Change is happening, but inconsistently and at a pace too slow. NHS England relaxed some of their guidelines in June, and on 8th September again changed their guidelines to reintroduce partners in to labour wards yet multiple NHS trusts have not yet reflected these changes. Language used in the document is ambiguous, with “may” providing many trusts with a “get out clause”. Whether it’s hospital bureaucracy, the snails pace of change at a large and unwieldy organisation, or a more intentional decision to be risk adverse and stick to stricter rules, changes are not evident in many UK hospitals. Unclear and confusing advice from the government means technology such as video calling and FaceTime is not being utilised for legal reasons, and it has become a postcode lottery whether you will attend a scan alone.

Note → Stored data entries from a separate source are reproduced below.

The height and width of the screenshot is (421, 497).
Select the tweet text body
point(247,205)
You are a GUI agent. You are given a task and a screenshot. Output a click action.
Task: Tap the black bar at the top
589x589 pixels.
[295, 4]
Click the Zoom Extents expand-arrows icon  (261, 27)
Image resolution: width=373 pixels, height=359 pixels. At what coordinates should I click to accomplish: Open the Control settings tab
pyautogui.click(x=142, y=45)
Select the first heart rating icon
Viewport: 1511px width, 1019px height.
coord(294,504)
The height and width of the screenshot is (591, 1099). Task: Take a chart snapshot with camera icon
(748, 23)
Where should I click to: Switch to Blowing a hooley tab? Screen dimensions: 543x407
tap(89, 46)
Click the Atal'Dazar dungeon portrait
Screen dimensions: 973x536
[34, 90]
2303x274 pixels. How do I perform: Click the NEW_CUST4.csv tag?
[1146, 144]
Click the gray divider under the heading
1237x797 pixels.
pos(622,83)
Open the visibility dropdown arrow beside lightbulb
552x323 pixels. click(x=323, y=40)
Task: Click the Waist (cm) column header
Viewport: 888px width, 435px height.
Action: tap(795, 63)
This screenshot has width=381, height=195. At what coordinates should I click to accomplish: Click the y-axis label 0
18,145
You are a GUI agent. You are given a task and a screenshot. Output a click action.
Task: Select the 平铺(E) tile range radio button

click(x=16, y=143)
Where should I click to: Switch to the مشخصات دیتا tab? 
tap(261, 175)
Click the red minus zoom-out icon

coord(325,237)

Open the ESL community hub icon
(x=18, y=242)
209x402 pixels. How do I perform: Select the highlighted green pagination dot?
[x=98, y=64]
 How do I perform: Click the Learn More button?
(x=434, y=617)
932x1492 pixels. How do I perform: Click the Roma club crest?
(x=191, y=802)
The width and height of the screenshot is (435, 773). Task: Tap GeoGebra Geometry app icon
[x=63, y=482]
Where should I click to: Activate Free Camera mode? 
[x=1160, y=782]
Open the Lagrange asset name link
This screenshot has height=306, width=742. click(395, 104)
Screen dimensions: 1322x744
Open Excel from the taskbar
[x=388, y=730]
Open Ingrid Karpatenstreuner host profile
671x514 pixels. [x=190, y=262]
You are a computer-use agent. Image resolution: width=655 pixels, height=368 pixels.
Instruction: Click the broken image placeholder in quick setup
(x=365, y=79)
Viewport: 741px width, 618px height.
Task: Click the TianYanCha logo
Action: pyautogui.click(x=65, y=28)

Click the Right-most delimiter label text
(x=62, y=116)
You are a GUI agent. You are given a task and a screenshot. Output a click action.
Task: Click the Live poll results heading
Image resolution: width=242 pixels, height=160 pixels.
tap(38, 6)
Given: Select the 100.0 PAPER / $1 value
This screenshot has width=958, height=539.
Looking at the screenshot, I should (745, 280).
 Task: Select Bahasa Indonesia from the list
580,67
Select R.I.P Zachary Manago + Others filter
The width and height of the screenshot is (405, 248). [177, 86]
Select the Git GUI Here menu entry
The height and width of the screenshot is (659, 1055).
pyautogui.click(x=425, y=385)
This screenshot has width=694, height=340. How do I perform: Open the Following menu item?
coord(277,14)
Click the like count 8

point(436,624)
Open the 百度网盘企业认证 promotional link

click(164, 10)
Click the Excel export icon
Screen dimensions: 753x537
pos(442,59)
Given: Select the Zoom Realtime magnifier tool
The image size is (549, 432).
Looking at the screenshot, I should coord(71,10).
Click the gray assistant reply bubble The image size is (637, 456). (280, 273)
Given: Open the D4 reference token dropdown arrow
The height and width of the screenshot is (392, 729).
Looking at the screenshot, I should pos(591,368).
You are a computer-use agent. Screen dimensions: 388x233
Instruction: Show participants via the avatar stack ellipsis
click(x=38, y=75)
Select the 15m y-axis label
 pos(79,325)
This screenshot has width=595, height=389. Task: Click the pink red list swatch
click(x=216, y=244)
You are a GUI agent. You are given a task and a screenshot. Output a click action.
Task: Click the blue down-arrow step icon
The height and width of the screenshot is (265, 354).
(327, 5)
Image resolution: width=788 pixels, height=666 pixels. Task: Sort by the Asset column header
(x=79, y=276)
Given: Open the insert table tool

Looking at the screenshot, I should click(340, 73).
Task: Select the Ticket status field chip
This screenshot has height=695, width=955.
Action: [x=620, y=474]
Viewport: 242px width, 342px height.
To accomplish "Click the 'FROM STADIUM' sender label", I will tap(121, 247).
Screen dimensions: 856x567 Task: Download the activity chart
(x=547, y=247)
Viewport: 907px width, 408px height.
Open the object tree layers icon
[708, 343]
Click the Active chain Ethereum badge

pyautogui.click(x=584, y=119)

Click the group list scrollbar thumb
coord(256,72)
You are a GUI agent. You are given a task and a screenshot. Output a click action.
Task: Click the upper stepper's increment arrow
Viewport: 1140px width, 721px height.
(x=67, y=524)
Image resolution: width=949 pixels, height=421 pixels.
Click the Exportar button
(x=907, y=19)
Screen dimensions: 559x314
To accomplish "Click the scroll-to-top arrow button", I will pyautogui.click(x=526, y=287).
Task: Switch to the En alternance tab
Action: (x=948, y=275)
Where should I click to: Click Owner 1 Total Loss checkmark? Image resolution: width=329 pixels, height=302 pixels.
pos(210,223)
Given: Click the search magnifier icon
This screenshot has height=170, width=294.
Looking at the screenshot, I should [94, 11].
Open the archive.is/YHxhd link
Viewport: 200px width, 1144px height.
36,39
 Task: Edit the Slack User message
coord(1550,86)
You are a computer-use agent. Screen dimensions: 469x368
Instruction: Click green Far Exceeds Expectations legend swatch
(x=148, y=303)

The stories of birthing people, although not all negative, is heartbreaking. Aimie Mackie, who has previously experienced a miscarriage, told me:
“I was devastated to go through miscarriage and an ectopic pregnancy without any support from my partner in hospital. I spent over 2 months driving in and out of the city to hospital by myself while surgeons differed in their opinions until I one day being admitted without any belongings to keep me clean and comfortable for my stay. Next day I had to meet my partner in the parking lot for things because he couldn't bring them to me. Extremely traumatic losing 2 babies, going through surgery and having a ruptured tube removed, all the while it was also the most time I had spent apart from my 6month old baby.”
Lorrell Ileena, who arrived at hospital bleeding and in labour, was forced to give birth alone when her husband was refused entry after being sent away on arrival.
“I arrived to the hospital via ambulance in labour. My husband - overwhelmed and concerned for my wellbeing was kicked out after a few minutes - not just the unit - the entire hospital! Security made sure he was escorted out. He didn't know what to do so attempted to walk home with the intention of collecting some supplies and returning in the car. I messaged him saying I was 8cm. He RAN all the way back to the hospital. There was a massive queue outside he had to dodge and then finally reached the front. Obviously distressed, boiling hot and sweating.
Again, the beefed up hospital security delayed him at every point of the way trying to get in. The temperature gauge claimed he had a fever and he was forced to wait several minutes despite explaining what's happening. After making more fuss he was finally 'allowed' in. Of course it was too late by this point. My nightmare experience was well underway and he missed the birth of his daughter. I gave birth alone, with no support or advocate and my husband missed it.
He shouldn't have been made to leave in the first place.”
Change is so desperately needed if we want to prevent yet more people experiencing trauma and negative outcomes, the impact of which may last a lifetime. If you would like to be part of that change, sign the petition, contact your local hospital to urge them to put in to effect the new guidelines from NHS England, and write to your local MP. You can use this open letter https://www.birthblissdoulacourses.co.uk/kickihansardsblog/open-letter-restrictions-in-maternity-services written by Birth Bliss Academy as a template.
The experiences of countless women needn’t be the trauma of thousands more.